Gophers wrestler Salazar reaching new heights with dominant defense

Like any wrestler, Isaiah Salazar will tell you that he aims to score as many points as he can through offensive moves. However, what really gets the Gophers 184-pounder excited is dominating from the top position, preventing his opponent from escaping and earning riding time points as rewards for his shut-down efforts.

"I've always prided myself on riding, and it's one of the things I'm always working on," said Salazar, the Big Ten champion and No. 2 seed at 184 for the NCAA Championships, which run Thursday through Saturday in Kansas City, Mo. "You get a point for a minute of riding time, and every little point matters in any match. I try to outwork the guy. It's a mental game if you can hold the guy down for more than a minute."

Pride in that craft has paid off for the fourth-year senior, who takes a 21-1 record into the national tournament and has an active 15-match winning streak in which he has outscored opponents 143-17. In 13 of those 15 wins, the Greeley, Colo., native has given up two points or fewer. He'll be one of the favorites in his weight class, and Gophers coach Brandon Eggum sees a great opportunity ahead.

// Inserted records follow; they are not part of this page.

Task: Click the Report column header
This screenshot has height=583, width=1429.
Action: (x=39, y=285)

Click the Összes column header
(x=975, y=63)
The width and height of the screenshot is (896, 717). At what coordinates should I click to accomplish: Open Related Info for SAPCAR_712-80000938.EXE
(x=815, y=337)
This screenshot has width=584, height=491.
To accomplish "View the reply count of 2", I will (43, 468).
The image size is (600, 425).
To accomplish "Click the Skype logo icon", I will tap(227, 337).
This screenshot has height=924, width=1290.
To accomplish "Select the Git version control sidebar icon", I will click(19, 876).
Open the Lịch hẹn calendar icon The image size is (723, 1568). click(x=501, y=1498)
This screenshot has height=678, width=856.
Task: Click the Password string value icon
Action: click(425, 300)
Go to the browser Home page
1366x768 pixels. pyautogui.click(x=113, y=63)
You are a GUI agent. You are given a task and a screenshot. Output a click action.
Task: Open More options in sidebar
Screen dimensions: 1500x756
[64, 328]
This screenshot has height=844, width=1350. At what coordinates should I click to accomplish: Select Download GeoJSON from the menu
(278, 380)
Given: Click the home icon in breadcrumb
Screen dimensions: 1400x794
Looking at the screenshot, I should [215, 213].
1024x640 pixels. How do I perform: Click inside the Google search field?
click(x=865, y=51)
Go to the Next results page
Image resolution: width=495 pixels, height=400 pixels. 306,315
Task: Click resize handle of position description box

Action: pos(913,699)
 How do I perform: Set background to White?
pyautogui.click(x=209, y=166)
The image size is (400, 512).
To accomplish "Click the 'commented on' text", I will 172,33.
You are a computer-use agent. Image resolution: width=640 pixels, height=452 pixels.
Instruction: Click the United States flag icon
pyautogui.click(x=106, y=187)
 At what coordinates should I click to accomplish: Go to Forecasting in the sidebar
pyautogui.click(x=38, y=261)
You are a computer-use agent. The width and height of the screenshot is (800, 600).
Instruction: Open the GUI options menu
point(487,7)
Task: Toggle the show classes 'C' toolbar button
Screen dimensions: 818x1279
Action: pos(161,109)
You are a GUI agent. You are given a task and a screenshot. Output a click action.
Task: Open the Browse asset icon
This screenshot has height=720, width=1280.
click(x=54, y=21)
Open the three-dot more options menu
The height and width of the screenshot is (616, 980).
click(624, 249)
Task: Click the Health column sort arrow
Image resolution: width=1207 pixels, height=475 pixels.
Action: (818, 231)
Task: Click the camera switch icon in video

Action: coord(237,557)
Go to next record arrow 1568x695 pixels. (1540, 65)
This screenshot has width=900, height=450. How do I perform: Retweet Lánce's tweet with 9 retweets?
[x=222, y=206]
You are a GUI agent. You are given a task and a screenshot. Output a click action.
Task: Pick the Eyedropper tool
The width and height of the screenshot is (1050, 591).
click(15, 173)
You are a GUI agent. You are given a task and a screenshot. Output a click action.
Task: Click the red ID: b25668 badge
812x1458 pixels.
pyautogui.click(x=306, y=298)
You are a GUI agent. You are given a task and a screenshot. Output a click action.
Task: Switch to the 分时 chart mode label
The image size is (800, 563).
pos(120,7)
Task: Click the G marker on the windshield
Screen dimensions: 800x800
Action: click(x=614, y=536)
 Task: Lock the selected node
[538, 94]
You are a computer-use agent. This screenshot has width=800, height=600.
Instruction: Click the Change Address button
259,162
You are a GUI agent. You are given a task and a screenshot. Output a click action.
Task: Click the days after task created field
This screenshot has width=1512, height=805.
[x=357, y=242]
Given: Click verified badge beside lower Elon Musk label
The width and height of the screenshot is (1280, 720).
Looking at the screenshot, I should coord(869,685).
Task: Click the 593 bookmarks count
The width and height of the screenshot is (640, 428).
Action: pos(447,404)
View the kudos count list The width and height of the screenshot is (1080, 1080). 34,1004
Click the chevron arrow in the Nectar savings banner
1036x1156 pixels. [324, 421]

"He's been consistent his whole career, but really this year, he's wrestled well," Eggum said. "To win a Big Ten title — that's something. It's as hard as winning a national title in a lot of ways."

Salazar is part of a Gophers team that has a wrestler in all 10 weight classes in the NCAA tournament. The Gophers are ranked No. 14 by, but Eggum sees a team that's grown through an 11-2 dual-meet season.

"I was really happy with the way our guys competed [at the Big Ten tournament]," Eggum said. "… Coming out of it with seven qualifiers is a positive, and we got the other three through the wild-card spot. I knew those three deserved to go based on their body of work."

Added Salazar, "This is one of the closest teams I've been with. We're really finding that drive, no matter if you're a starter or a backup. We're pushing each other day in and day out.''

After going 20-4 last year and losing in the blood round of the NCAA tournament, Salazar pushed himself in the offseason to improve. His coach noticed a more well-rounded athlete.

"His positioning is great," Eggum said. "He holds a really low stance, and it's hard to get to his legs. He's great at counter-scoring. He's done a really good job of wrestling well in all three positions."

Salazar opens the NCAA tournament against No. 31 seed Tony Negron of Arizona State and has Oklahoma State's No. 3 seed Dustin Plott and Penn State's No. 6 Bernie Truax, the Big Ten runner-up, on his side of the bracket. In the conference final, Salazar and Truax were tied 1-1 through regulation before Salazar prevailed in a scramble situation, getting a three-point takedown and four-point nearfall for an 8-1 win.

"It was a nice confidence boost, winning [the Big Ten title], but it's not the end goal for me," said Salazar, who is 7-1 this season vs. the rest of the 184-pound NCAA field. "It's a step in the right direction in what I planned on doing this year. It's definitely going to give me momentum, focus and something I learned from. Everything didn't go perfect, so there's things to build on."

Should Salazar reach the final, he could face top-seeded Parker Keckeisen, who beat Salazar 3-2 in last year's NCAA quarterfinals. Salazar wouldn't look that far ahead, but acknowledged, "I have the mentality that I don't fear anyone."